As a parent, thinking about the use of medication for a child is very difficult. Not only do you have to manage the process of absorbing your child’s ADHD diagnosis, often you are then presented with the option to treat with medication.
That’s because medical practitioners look at medication as a “first-line treatment” for ADHD. What that means is that for many, many years, a number of medications have proven effective in addressing symptoms of ADHD. They are used in combination with other forms of treatment, such as psychotherapy, parent education and exercize to combat and hopefully reduce symptoms that interfere with daily life.
As a clinical social worker, I don’t diagnose or prescribe medications. But I can help clients learn as much as they can in order to make the best choices for themselves or their children. And I help you to address the feelings you are having about making these decisions!

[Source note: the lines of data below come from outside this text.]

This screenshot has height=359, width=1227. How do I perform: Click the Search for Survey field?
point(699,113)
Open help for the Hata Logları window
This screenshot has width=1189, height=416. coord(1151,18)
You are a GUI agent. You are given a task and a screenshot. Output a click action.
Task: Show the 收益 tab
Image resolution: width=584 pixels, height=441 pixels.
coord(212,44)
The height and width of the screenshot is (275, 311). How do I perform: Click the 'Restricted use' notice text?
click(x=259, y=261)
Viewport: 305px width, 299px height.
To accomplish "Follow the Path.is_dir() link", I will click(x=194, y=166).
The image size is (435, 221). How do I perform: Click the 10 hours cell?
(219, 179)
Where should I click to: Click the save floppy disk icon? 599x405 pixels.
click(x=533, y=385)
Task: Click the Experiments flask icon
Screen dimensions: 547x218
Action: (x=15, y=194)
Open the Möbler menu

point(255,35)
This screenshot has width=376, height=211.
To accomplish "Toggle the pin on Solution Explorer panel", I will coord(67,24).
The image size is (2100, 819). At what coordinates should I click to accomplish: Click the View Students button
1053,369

Accept that you and your partner (if you have one) come to this with your own opinions and personal values about the use of prescription drugs. Mix that in with the advice of your physician who is advocating a trial of medication. If possible, ask others who have seen the effects of medication – such as your school’s principal, special education teacher etc. Seek out other parents who have tried them.
ADHD symptoms in children or adults can be improved with the use of appropriately prescribed, and monitored medication. The goal is symptom reduction, so that daily tasks such as school performance or workplace success is enhanced. They don’t work for everyone, and different drugs might need to be explored to find the best match.
For yourself, or your child with ADHD, find out as much as you can, and then make a decision based on good science, and your own instincts about what is best for your family.